-------- INPUT RECORDS

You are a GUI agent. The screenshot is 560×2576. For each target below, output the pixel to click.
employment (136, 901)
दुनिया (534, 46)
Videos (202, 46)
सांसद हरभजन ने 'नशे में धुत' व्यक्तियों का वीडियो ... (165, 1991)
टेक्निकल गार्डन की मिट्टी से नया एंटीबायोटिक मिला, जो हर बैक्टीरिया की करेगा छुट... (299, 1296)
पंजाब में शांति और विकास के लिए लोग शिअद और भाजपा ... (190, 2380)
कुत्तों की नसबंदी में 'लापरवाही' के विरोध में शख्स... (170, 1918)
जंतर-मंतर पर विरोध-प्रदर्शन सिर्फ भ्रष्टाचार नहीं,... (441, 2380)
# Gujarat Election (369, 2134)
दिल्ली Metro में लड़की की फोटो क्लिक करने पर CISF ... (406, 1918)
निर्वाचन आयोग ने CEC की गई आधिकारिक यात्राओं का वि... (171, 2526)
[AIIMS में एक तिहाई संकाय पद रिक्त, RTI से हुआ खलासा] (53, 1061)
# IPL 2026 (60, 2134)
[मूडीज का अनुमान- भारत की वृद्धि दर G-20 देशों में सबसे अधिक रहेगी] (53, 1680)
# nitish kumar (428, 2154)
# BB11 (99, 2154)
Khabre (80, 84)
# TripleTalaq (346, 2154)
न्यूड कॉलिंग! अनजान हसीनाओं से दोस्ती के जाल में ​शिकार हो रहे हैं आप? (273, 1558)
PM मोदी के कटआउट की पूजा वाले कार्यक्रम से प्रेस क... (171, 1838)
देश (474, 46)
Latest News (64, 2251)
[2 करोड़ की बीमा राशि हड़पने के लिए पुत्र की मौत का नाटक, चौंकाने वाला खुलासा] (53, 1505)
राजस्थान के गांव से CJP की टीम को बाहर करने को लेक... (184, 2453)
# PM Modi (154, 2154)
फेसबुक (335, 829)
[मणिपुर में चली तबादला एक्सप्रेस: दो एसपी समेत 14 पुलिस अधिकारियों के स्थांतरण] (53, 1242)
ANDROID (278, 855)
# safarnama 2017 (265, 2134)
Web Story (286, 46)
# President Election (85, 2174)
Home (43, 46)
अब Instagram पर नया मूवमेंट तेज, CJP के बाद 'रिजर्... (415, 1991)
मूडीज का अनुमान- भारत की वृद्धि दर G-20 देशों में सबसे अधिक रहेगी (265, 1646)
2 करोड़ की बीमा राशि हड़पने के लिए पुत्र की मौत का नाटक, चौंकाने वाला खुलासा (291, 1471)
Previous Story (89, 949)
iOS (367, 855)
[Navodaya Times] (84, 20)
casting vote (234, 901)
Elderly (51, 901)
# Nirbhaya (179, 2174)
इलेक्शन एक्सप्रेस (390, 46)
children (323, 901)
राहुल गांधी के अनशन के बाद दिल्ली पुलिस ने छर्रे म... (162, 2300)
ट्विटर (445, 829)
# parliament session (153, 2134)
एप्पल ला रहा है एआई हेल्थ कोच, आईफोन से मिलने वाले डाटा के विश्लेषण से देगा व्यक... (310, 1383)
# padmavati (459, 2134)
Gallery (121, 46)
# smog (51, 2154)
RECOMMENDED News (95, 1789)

----------------

Respond with one number only: how many lines of the data contain "Election".

2